Un distanciamiento que en 2020 ha alcanzado cotas siderales. Ni los juancarlistas de toda la vida tienen ya la cintura para justificar los presuntos trapicheos de un rey que se creyó impune para hacer y deshacer resguardado en una muy mal entendida inviolabilidad. No es tolerable, nunca lo puede ser, que la persona que debe servir de ejemplo a los ciudadanos (a sus súbditos) realice movimientos opacos en una cuenta suiza oculta. Borbón y bribón deberían ser sólo una rima, no un sinónimo.
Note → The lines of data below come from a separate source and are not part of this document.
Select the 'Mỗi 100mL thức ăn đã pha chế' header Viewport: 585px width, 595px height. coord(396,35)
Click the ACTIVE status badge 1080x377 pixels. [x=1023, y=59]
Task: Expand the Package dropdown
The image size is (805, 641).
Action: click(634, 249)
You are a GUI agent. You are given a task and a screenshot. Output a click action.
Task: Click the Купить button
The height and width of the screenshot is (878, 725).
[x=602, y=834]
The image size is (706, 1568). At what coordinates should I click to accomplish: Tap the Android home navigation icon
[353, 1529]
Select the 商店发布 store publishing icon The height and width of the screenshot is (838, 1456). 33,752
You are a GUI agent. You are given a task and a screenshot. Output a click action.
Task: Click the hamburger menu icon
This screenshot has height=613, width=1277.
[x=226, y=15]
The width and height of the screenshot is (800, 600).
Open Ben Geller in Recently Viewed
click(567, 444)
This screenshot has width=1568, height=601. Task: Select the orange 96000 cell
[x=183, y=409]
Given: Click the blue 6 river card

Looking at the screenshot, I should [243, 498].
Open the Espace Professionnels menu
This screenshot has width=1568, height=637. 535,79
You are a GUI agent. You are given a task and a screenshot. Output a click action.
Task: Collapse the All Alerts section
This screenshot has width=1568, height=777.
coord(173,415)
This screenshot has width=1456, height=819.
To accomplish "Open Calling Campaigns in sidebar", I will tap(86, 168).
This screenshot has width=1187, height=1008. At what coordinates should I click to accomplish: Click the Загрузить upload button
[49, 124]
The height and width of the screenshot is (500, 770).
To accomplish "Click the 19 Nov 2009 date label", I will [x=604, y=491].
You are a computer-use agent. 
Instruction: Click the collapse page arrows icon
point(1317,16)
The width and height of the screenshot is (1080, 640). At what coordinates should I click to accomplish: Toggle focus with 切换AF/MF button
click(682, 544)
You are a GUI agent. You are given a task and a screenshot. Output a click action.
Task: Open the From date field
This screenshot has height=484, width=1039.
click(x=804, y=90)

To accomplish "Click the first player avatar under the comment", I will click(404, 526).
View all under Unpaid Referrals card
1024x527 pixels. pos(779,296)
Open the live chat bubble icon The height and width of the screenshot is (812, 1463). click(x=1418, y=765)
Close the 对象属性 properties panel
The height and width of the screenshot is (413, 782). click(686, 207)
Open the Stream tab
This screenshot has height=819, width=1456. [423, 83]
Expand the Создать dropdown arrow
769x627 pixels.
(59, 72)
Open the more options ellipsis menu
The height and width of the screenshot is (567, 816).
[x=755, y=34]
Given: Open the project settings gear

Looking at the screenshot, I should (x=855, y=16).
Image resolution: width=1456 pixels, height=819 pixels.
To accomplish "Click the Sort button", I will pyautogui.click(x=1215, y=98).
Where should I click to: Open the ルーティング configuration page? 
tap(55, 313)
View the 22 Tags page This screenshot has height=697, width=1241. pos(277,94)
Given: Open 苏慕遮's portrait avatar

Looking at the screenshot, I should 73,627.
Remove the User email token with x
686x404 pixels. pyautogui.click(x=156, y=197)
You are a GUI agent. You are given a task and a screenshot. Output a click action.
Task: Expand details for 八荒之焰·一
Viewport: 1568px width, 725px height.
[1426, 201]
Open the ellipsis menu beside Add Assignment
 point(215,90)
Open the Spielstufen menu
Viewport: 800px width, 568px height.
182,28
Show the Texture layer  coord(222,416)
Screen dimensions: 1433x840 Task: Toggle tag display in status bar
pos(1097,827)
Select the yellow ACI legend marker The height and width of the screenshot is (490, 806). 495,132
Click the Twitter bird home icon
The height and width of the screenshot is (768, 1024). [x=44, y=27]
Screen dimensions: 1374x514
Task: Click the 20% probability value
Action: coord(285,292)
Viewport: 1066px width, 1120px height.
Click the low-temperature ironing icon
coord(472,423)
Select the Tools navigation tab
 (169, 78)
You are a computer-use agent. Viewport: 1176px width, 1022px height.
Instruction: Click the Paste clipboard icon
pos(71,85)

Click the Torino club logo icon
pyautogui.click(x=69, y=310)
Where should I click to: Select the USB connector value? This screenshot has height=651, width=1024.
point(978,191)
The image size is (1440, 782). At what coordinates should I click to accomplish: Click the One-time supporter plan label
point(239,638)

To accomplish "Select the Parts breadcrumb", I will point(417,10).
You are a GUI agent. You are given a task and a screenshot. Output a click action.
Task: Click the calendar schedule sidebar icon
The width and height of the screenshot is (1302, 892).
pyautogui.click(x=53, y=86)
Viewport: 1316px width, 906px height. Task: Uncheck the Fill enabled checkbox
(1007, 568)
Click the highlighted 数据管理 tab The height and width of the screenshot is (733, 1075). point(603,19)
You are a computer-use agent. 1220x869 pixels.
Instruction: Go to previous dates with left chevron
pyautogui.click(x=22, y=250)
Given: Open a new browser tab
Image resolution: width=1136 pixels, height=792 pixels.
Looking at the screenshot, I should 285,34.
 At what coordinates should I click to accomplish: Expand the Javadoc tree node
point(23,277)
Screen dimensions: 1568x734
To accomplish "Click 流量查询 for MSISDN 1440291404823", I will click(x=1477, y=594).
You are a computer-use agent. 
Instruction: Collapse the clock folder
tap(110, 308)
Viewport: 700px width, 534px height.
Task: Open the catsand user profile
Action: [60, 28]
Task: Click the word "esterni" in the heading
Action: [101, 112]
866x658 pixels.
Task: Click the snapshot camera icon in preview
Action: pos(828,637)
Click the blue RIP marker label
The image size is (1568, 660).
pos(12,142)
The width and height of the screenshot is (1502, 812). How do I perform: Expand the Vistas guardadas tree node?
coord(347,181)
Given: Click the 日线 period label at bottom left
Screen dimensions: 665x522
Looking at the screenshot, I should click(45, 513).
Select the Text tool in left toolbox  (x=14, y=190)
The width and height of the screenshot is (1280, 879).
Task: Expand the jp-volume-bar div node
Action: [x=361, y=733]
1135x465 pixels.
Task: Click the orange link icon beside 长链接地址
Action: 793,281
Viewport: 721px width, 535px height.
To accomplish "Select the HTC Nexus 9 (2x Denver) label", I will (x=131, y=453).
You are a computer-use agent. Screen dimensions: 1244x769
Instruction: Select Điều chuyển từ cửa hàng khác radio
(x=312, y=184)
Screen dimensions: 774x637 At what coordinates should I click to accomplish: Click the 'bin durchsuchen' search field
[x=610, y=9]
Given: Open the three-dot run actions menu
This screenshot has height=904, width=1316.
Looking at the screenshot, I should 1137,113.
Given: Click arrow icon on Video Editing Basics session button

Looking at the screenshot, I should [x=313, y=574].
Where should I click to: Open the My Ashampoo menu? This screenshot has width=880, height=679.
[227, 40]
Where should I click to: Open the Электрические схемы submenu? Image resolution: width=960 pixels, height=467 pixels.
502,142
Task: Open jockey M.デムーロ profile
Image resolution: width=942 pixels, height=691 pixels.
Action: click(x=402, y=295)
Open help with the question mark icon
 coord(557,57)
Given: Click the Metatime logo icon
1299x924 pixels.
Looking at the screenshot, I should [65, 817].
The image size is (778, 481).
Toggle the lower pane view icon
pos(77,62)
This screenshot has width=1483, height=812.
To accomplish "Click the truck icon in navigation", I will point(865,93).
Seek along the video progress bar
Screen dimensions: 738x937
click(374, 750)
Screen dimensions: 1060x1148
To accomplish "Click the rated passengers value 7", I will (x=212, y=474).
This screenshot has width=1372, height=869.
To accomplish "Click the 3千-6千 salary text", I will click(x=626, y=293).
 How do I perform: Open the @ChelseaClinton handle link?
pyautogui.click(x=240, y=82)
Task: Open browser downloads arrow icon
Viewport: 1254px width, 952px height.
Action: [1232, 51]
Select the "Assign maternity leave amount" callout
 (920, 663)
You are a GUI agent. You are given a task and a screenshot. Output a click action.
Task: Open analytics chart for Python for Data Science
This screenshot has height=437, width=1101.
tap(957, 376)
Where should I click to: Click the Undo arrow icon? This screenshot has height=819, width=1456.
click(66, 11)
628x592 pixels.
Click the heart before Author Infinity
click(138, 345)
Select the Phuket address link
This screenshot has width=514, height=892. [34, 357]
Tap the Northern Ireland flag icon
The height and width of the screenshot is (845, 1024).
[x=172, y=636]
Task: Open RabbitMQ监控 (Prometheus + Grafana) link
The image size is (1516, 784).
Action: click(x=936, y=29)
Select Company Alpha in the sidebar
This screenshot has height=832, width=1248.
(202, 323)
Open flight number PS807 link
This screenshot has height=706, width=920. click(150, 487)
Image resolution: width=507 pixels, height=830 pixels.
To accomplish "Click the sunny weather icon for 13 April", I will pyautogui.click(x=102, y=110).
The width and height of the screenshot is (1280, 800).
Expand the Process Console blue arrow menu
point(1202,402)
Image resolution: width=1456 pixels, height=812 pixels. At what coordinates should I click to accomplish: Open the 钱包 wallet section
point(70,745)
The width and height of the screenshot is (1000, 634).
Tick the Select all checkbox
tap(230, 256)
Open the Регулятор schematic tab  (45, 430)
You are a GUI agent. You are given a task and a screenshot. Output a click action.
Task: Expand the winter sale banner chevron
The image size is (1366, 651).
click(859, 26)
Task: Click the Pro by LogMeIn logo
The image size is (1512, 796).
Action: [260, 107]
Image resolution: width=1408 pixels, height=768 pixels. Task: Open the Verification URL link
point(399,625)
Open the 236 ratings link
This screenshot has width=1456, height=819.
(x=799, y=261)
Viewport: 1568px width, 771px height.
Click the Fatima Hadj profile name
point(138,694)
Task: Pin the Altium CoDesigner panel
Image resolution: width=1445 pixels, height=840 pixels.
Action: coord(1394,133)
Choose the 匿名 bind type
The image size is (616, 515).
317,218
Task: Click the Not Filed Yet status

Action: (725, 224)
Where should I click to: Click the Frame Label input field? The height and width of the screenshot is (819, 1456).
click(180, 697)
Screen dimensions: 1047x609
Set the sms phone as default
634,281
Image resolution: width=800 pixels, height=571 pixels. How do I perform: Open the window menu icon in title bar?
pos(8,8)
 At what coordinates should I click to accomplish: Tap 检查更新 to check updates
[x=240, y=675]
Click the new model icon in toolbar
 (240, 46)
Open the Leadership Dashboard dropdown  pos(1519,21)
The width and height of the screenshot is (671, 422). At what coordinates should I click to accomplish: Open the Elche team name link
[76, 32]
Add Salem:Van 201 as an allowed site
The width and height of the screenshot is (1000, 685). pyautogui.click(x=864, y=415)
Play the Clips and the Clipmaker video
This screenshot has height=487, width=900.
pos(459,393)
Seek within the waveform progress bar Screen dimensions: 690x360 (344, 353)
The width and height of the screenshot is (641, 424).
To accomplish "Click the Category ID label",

Alfonso XIII abandonó España en 1931, dando pie a la proclamación de la II República, tras constatar que no contaba con el amor de su pueblo. Tampoco lo tiene ya Juan Carlos I. La Casa Real vive su futuro más incierto y su gestión de los tejemanejes del rey emérito no da pie a ser optimista: Felipe VI anunció la renuncia a la herencia de Juan Carlos I el primer día del confinamiento y elige el primer lunes de agosto para informar del ‘exilio’ real.

Juan Carlos I ya no cuenta con el amor de su pueblo, como le ocurrió a su abuelo. De cómo gestione Felipe VI la crisis abierta por su padre dependerá su reinado y, por extensión, la pervivencia de la monarquía en España.

Hasta ahora no parece que esté poniendo demasiado empeño en mantenerlos.